# Text section:
Though small in size, your fingernails can offer important clues that point to larger underlying health problems,­ such as lung disease, diabetes…and even cancer.

Nail changes may be among the first symptoms of an undiagnosed condition. That’s because conditions that affect your entire body often alter blood flow to your nails, leading to changes affecting their color, shape, thickness and texture. Paying attention to these digit-protectors could help you get an early diagnosis. 

Nail changes to watch for…*

Clubbed Nails

Clubbed nails look like upside-down spoons. The fingertips may be swollen underneath. Some people are born with clubbed nails, but clubbing that appears later in life, called acquired clubbing, is almost always health-related.

What it could mean: Eighty percent of people with acquired clubbing have an underlying lung disorder, usually­ lung cancer, chronic obstructive pulmonary disease (COPD) or some other lung disease. This nail condition also can occur in people with an infection of the lining of the heart chambers and heart valves (infectious endocarditis). 

For unknown reasons, these lung and heart conditions can cause the connective tissue near the fingertips to grow abnormally fast, and the nail must change shape to accommodate the bulging tissue underneath. The medical conditions that accompany acquired clubbing usually reduce the amount of oxygen in the blood.

Getting diagnosed: If you notice clubbing (that you weren’t born with) but haven’t been told that you have a lung or heart problem, mention it to your primary care physician.

Your primary care physician should take a full history that includes details of any past or current smoking. He/she should also order a cardiopulmonary workup, including a chest X-ray. Once the underlying cause is treated, the clubbing should disappear.

White Nails

Healthy nails feature an all-pink to beige nail bed with longer nails also having a white tip. However, a condition known as Terry’s Nails occurs when more than two-thirds of the nail—the part closest to the cuticle—appears white, and the remaining band, close to the tip, is pink or red. The lunula (the half-moon shape at the base of the nail) usually disappears.

# Activities:
**a)** In the text on nail changes, what share of people with acquired clubbing have an underlying lung disorder?
**b)** Please continue the text on nail changes from its last sentence.
The records stand apart from the text on nail changes and are separate material.

# Given entries:
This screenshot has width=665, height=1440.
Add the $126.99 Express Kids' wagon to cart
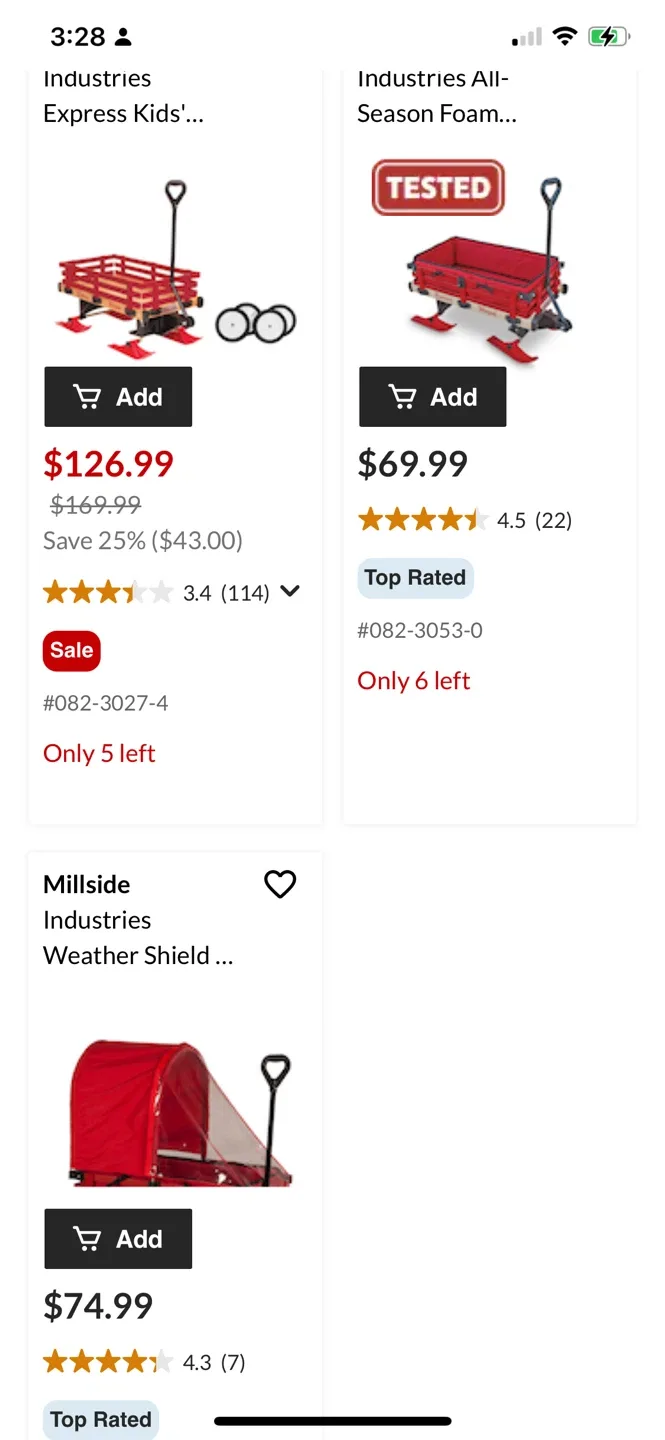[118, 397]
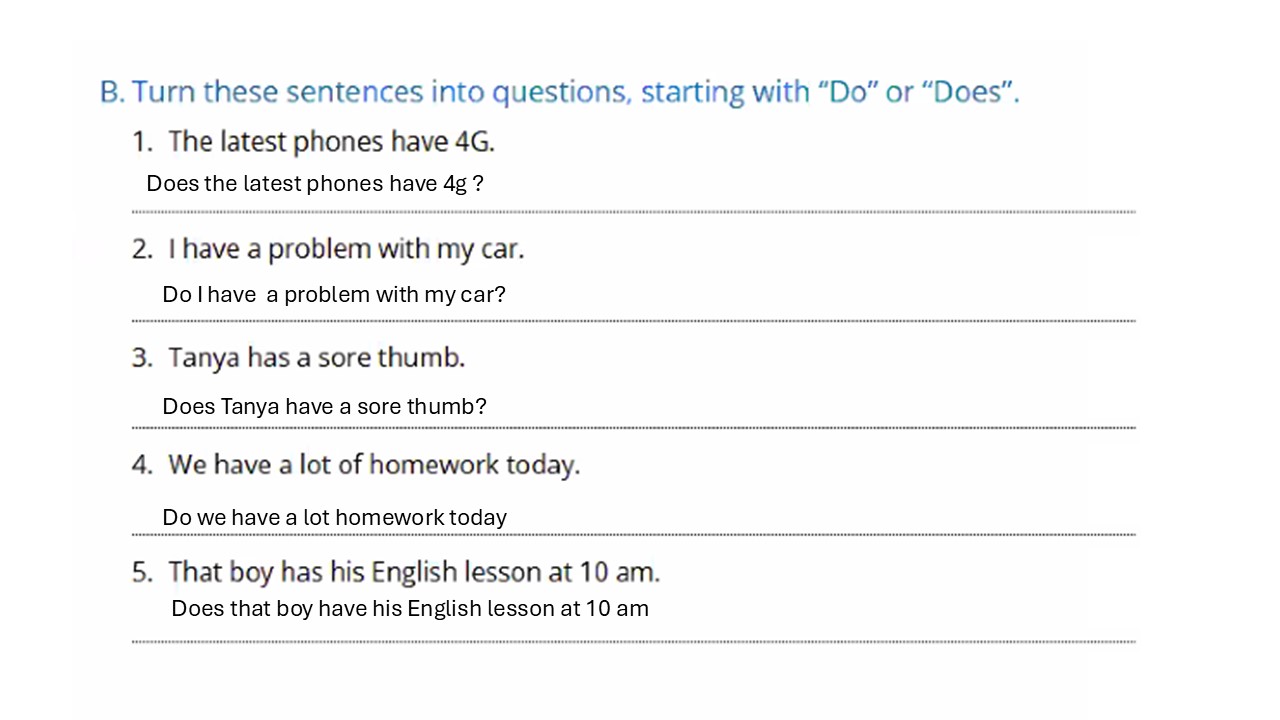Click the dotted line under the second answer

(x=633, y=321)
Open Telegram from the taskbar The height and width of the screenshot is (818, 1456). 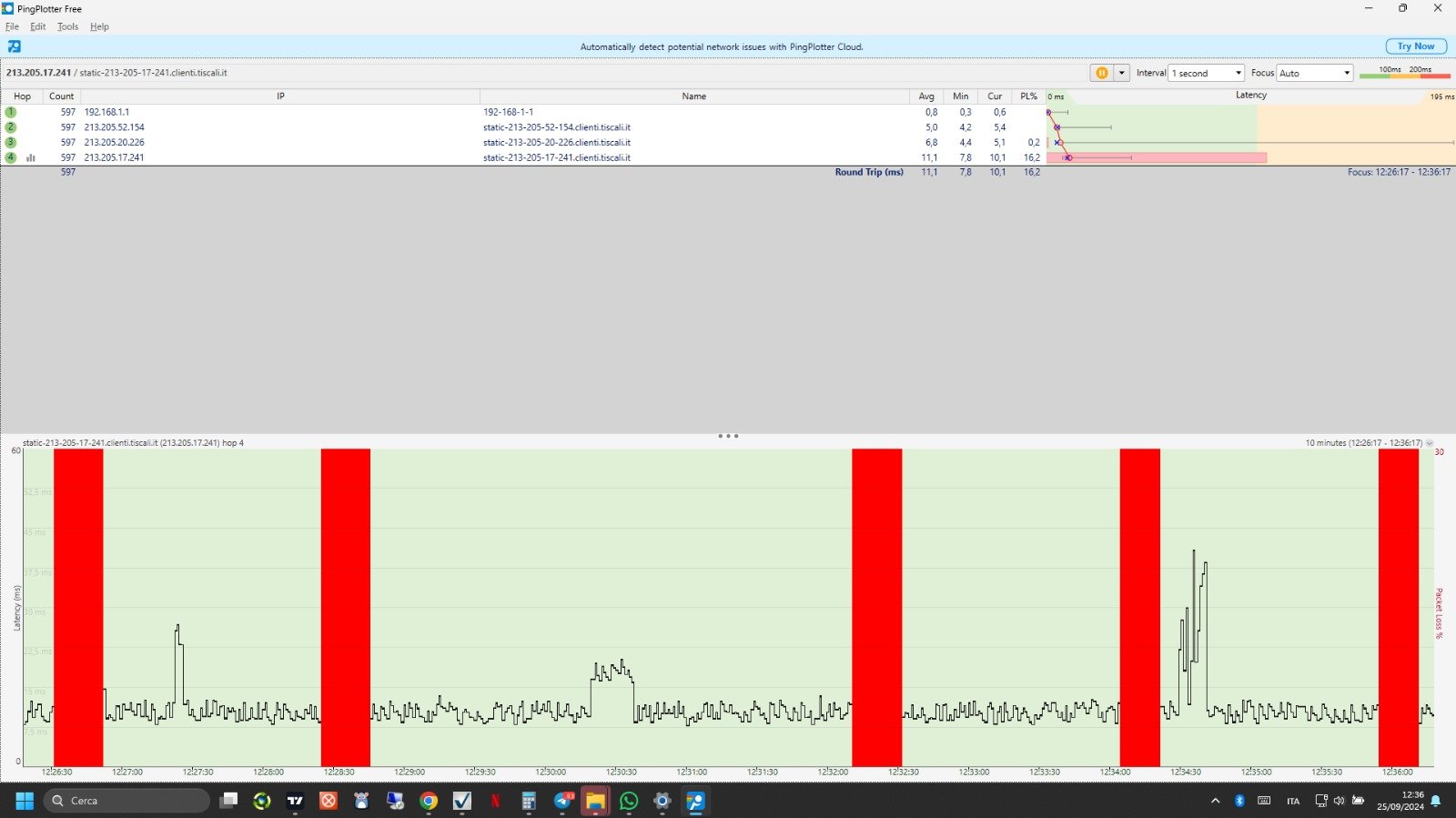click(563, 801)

# Written answers:
**a)** Eighty percent.

**b)**
What it could mean: Terry’s Nails often accompanies cirrhosis of the liver, diabetes or congestive heart failure. The condition tends to occur on both hands and is often more pronounced in the thumbs and index fingers. 

Getting diagnosed: See your primary care physician, who will conduct a full history and physical.

Dark Streaks

A dark streak in your nail could be harmless—an injury, such as a door slam, can “wake up” pigment-­producing melanocytes in the nail, causing a brown streak to appear. These harmless streaks are common in people with darker skin. Up to 80% of African-American adults can develop these benign pigment bands.

What it could mean: The streak could be subungual (“under the nail”) melanoma, a potentially deadly form of skin cancer resulting from melanocytes below the nail growing in an uncontrolled fashion. Compared with Caucasians, melanoma in African-Americans, Asians and Native Americans is more likely to affect the nails, palms and soles. Nail melanoma usually appears as a single brown or black band running lengthwise along the nail and is most common in the thumb, index finger or big toenail. 

Getting diagnosed: Not every dark streak is a melanoma, but it’s always prudent to show your dermatologist. People tend to dismiss these streaks (or disguise them with polish), so nail melanoma is often diagnosed late. Caught early, it is treatable. A dermatologist will examine it and order a biopsy if needed.  

*Before having your nails examined by a doctor, always remove any nail polish.